(Collected data)
________________
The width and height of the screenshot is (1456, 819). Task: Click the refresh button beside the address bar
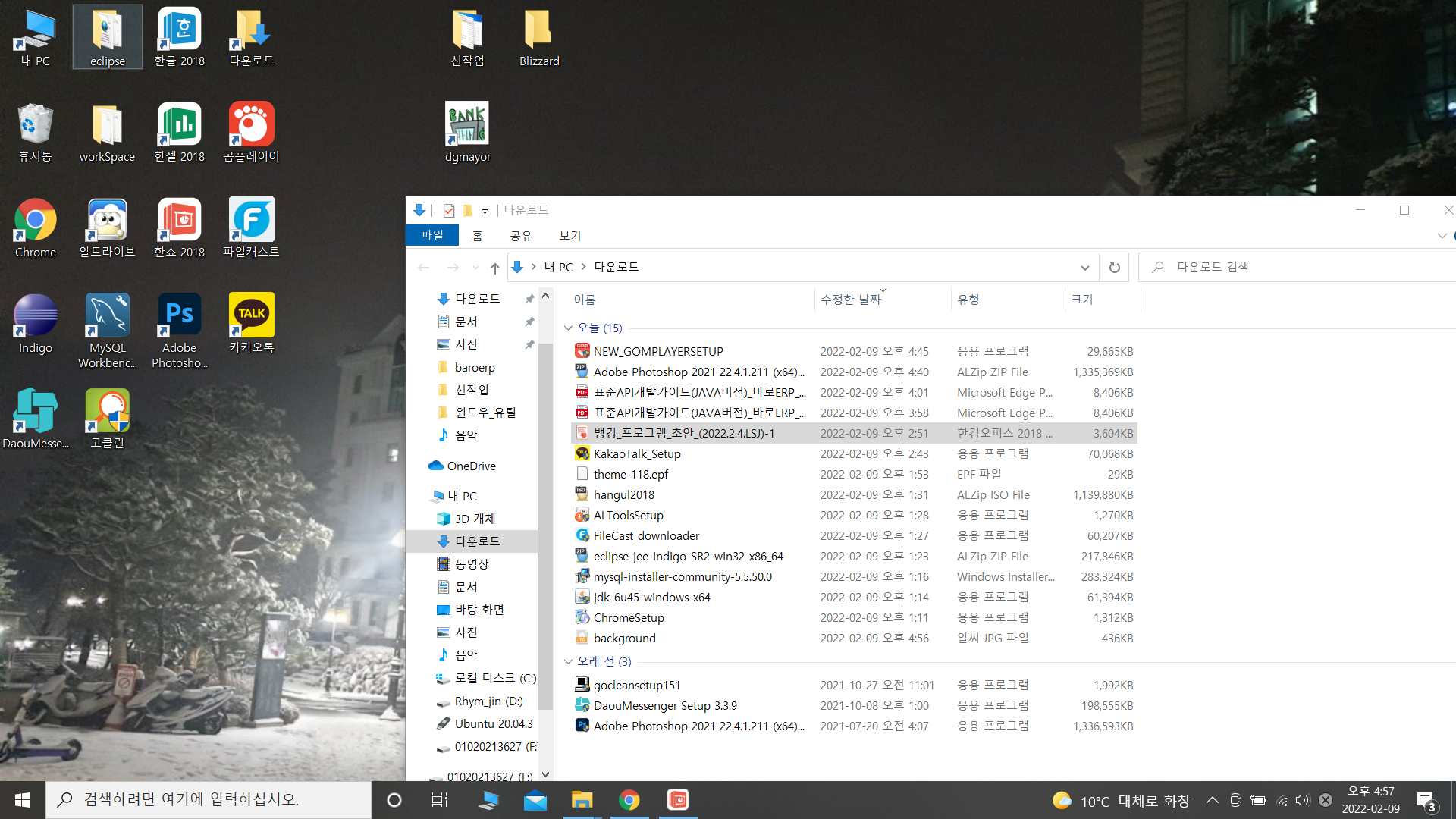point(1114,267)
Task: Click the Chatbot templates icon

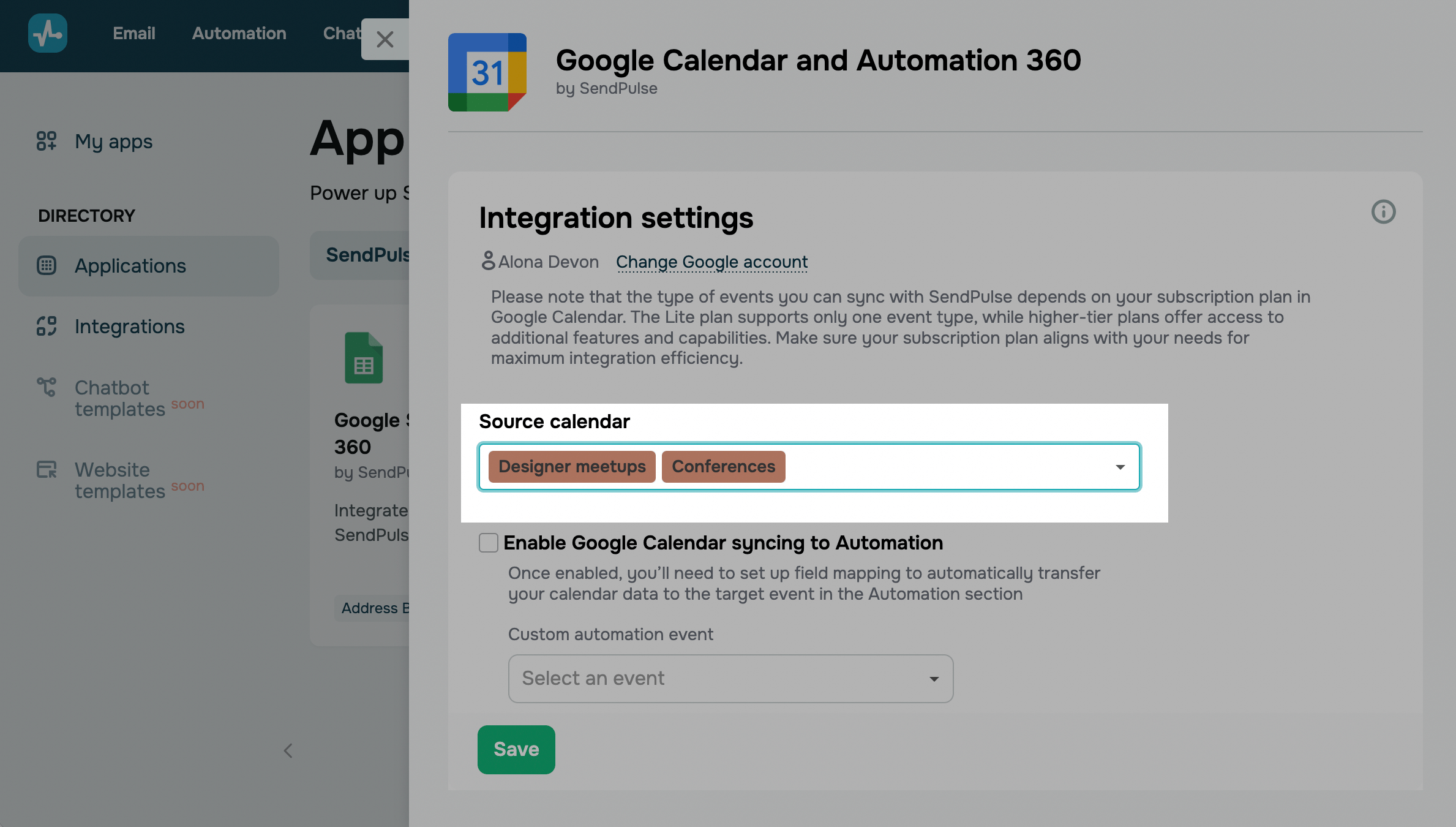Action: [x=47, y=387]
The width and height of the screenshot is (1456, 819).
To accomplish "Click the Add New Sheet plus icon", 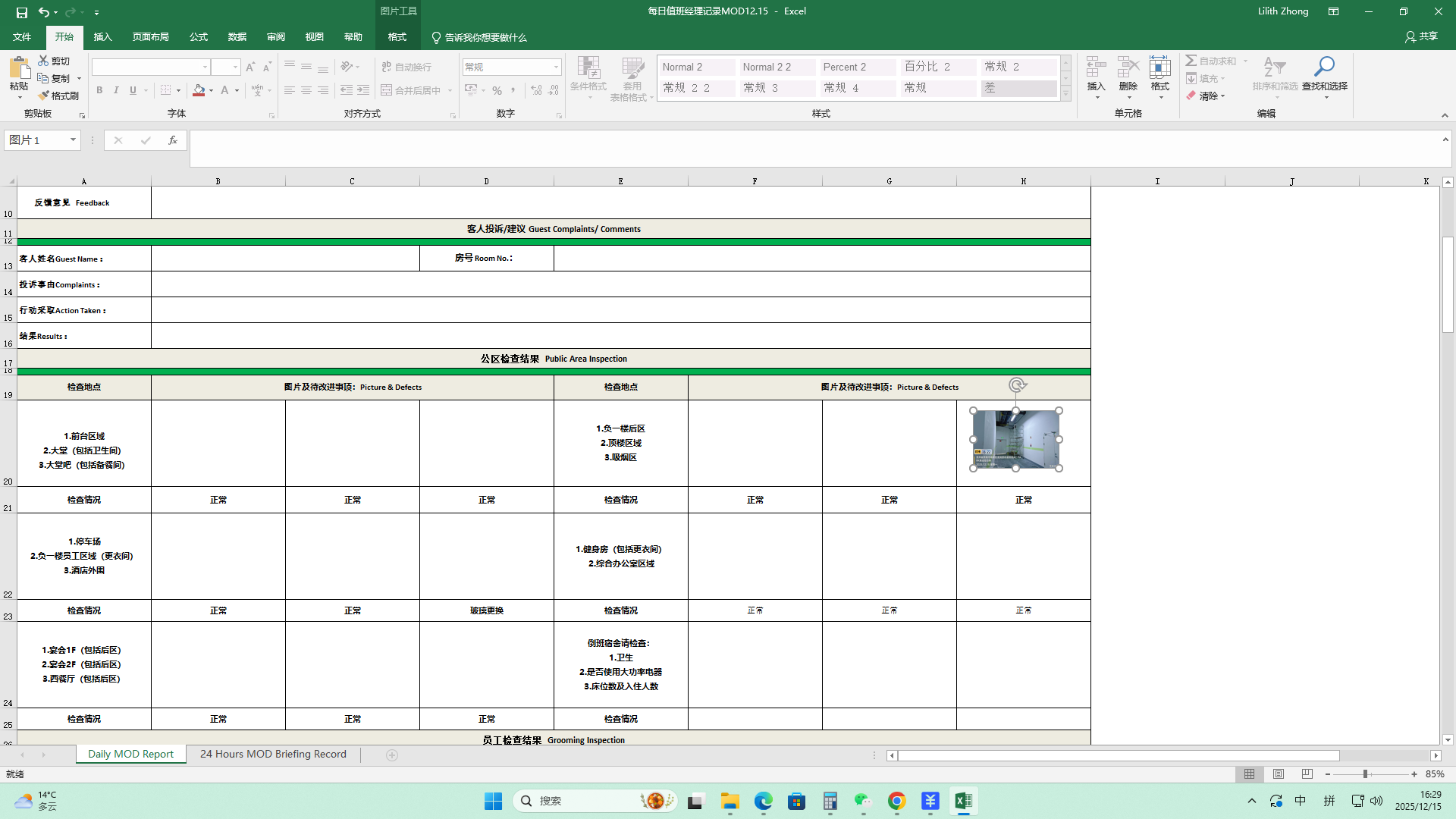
________________
▸ **What you will do**
Every line above should be output exactly, except for the pictures.

▸ **Answer to the exercise**
The width and height of the screenshot is (1456, 819). Task: Click the refresh button beside the address bar
point(1114,267)
Task: Click the Chatbot templates icon

Action: [x=47, y=387]
The width and height of the screenshot is (1456, 819).
To accomplish "Click the Add New Sheet plus icon", 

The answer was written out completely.